## The problem
Reproduce all of the data below without alteration; exclude every picture.

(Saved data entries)

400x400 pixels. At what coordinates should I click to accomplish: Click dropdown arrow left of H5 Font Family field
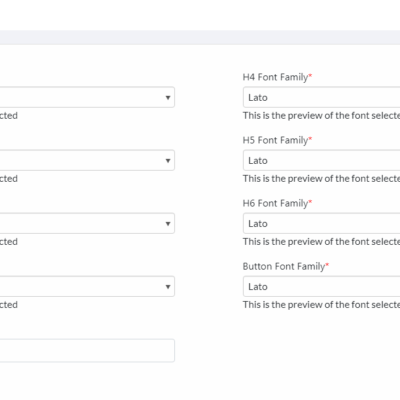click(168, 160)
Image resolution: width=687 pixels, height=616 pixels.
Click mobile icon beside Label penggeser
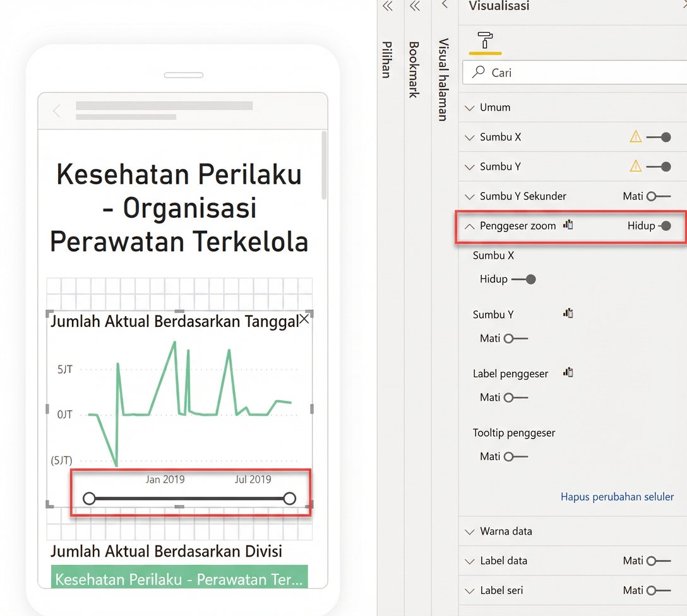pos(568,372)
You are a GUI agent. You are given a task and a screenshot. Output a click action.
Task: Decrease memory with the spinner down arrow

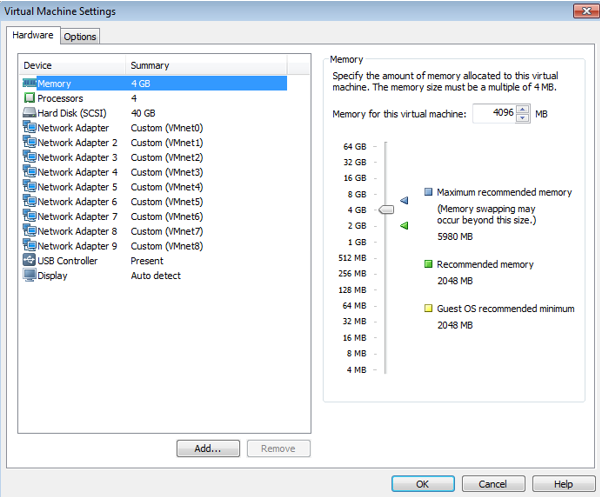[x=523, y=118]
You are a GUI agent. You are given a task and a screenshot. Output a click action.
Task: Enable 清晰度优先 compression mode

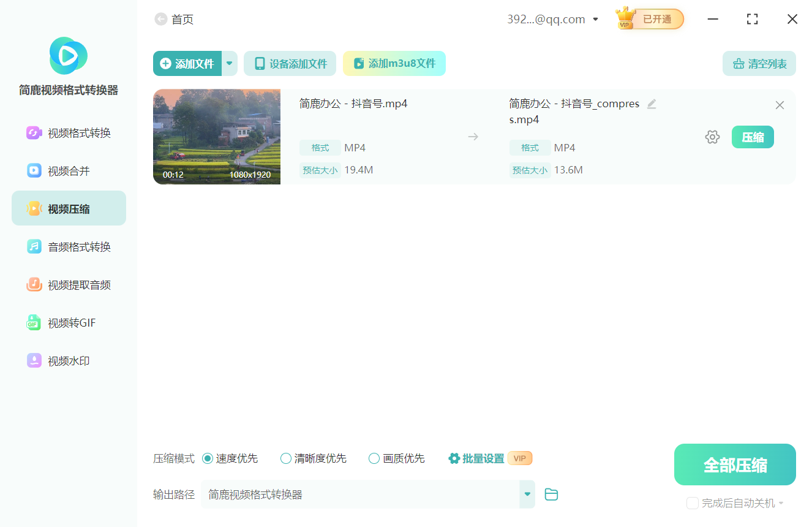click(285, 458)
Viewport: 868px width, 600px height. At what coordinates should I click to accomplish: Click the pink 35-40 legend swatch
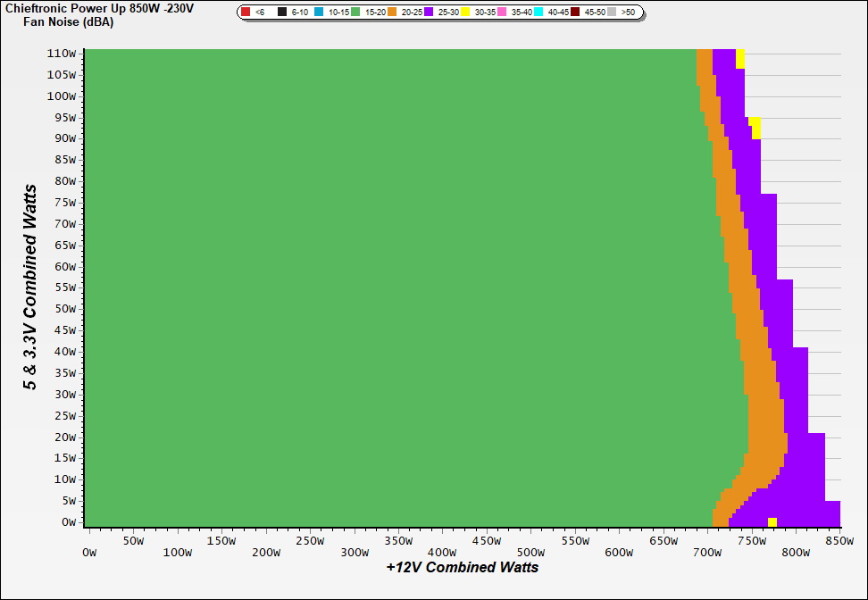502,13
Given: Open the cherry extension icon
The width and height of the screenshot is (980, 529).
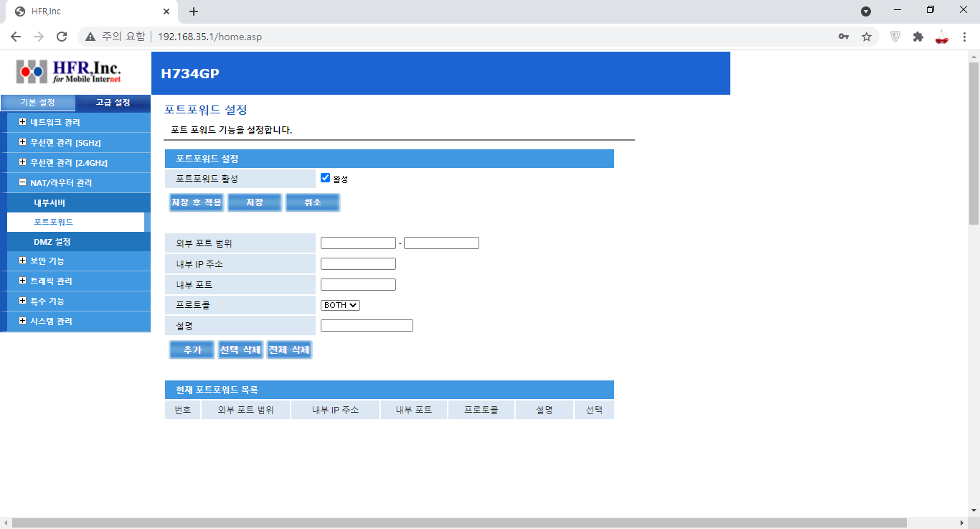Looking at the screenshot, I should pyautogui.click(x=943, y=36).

## Task output
400x400 pixels. At what coordinates should I click to accomplish: Click dropdown arrow left of H5 Font Family field
click(168, 160)
Image resolution: width=687 pixels, height=616 pixels.
Click mobile icon beside Label penggeser
pos(568,372)
You are a GUI agent. You are given a task and a screenshot. Output a click action.
Task: Decrease memory with the spinner down arrow

[x=523, y=118]
You are a GUI agent. You are given a task and a screenshot. Output a click action.
Task: Enable 清晰度优先 compression mode

click(285, 458)
Viewport: 868px width, 600px height. At what coordinates should I click to accomplish: Click the pink 35-40 legend swatch
502,13
Given: Open the cherry extension icon
The width and height of the screenshot is (980, 529).
Looking at the screenshot, I should pyautogui.click(x=943, y=36).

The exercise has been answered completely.